Do you know, when you read or experience something that changes your worldview a bit? Well a few years back I watched a TED Talk titled, “Everything You Think You Know About Addiction is Wrong” that did just that. With heroin addiction and alcoholism on the rise across the US and knowing people with other forms of addictions (drug and non-drug), I was curious to understand more. Johnann Hari, the presenter, leveraging his personal connection to addiction, does a near perfect job detailing the topic, so I’ll keep my thoughts short and let him do most of the talking. That said, here are my key takeaways:

  • Addiction (NOT only to drugs or alcohol) is a creation of society, not the substances. Our increasingly isolated society has caused us to find comfort in drugs and other forms of addiction. Humans are inherently social beings and when we lose our connection with others, we seek it in any form we can.

  • Our treatment of drug addicts is literally backward. Instead of isolating addicts and vilifying them for their addiction, we need support and help them in building healthy relationships with friends, family and broader society.
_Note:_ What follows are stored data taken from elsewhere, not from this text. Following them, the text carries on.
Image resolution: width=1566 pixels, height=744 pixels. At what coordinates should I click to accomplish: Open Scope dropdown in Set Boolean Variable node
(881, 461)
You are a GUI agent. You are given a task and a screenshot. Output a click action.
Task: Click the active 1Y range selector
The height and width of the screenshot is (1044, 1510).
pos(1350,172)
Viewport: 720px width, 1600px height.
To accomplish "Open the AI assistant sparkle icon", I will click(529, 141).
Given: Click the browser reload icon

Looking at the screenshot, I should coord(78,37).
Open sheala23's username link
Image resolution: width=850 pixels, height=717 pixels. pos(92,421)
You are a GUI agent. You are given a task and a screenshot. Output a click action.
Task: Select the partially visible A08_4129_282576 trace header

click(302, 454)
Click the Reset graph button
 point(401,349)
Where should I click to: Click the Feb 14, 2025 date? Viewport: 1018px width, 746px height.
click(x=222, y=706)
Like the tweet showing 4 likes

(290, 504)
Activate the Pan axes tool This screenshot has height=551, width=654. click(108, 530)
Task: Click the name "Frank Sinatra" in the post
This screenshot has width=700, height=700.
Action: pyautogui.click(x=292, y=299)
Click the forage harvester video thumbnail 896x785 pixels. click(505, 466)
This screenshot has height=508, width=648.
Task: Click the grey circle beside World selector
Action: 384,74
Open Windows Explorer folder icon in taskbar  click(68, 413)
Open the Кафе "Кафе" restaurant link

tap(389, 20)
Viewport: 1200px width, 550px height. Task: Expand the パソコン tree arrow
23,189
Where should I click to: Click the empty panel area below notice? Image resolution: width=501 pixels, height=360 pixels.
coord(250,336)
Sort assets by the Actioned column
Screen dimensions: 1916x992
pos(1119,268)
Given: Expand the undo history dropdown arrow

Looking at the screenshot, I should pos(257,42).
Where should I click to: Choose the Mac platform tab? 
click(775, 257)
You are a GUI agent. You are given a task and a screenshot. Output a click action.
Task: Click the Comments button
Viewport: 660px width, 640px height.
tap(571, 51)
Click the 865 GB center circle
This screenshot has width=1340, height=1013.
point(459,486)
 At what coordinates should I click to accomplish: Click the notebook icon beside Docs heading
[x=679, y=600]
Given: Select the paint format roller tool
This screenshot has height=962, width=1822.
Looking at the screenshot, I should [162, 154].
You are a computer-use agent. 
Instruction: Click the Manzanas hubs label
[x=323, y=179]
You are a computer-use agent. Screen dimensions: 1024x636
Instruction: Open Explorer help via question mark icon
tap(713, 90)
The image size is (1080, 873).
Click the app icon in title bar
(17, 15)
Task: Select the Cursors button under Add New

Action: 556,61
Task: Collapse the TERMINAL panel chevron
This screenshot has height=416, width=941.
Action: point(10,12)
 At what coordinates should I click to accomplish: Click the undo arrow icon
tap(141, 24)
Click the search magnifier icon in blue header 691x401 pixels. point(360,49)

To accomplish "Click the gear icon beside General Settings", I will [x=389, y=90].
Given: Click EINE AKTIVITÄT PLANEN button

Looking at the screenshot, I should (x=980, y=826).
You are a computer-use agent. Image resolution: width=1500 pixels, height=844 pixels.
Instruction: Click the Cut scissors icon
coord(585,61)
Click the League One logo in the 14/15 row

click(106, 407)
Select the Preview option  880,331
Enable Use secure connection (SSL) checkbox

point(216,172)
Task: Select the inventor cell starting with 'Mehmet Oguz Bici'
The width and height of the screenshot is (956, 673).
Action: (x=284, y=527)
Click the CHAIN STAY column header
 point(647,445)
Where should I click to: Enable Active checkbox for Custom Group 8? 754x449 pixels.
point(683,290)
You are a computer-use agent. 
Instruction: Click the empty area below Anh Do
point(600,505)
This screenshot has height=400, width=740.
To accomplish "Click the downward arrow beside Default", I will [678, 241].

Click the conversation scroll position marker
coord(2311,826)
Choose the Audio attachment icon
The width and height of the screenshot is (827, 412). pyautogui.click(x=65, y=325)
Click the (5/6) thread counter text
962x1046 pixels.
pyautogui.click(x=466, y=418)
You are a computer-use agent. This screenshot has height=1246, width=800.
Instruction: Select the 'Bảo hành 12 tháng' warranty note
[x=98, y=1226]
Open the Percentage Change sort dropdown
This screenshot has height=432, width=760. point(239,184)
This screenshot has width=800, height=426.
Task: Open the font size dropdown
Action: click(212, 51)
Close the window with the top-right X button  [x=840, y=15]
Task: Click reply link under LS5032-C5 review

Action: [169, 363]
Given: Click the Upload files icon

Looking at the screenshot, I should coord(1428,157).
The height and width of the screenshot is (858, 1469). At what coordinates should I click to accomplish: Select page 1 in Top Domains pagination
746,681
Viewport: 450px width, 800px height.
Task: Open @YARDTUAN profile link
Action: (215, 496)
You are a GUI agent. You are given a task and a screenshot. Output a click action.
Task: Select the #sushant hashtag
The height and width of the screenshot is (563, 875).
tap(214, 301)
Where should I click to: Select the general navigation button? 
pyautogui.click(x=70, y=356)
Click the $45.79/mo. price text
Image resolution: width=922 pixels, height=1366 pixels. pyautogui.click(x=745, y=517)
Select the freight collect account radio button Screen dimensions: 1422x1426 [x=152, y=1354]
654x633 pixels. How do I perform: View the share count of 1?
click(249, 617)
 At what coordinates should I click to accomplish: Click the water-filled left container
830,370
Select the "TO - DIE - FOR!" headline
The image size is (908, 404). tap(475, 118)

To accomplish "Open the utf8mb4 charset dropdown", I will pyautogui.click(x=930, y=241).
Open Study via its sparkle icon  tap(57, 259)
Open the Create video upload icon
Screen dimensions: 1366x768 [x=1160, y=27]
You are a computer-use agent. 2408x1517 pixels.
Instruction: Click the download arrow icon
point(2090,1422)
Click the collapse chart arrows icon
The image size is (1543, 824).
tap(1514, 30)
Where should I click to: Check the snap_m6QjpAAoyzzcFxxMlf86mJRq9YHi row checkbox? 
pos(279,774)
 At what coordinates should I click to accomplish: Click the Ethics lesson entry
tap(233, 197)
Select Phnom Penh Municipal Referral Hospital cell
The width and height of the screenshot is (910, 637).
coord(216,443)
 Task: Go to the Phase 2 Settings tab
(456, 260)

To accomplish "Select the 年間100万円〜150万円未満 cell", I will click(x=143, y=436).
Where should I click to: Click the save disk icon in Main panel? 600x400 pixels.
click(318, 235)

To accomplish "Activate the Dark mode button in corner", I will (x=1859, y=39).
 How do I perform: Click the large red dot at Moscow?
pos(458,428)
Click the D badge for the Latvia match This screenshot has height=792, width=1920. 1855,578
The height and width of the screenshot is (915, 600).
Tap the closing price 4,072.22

If we isolate and make them feel bad for their addiction, we are only perpetuating the vicious cycle of addiction. This may be hard, but unfortunately in most cases getting angry will not help.

  • This approach has been proven to work. Portugal made a broad range of drug reforms in the year 2000 leading to a nearly 50% decrease in heroin addiction.

  • The opposite of addiction isn’t sobriety, it’s connection.

  • A bit more of a meta takeaway that Hari discusses is that we need to think about “social recovery” and how we can shift away from the individualistic society we have more recently created, to a more connected, community focused society.

I hope Hari’s TED Talk moves you as much as it moved me. It reminds how important empathy and compassion are. How compassion trumps right. And how much pain (perhaps not obvious to even yourself) many of us are in.

What do you guys think? I’d love hear your thoughts or experience!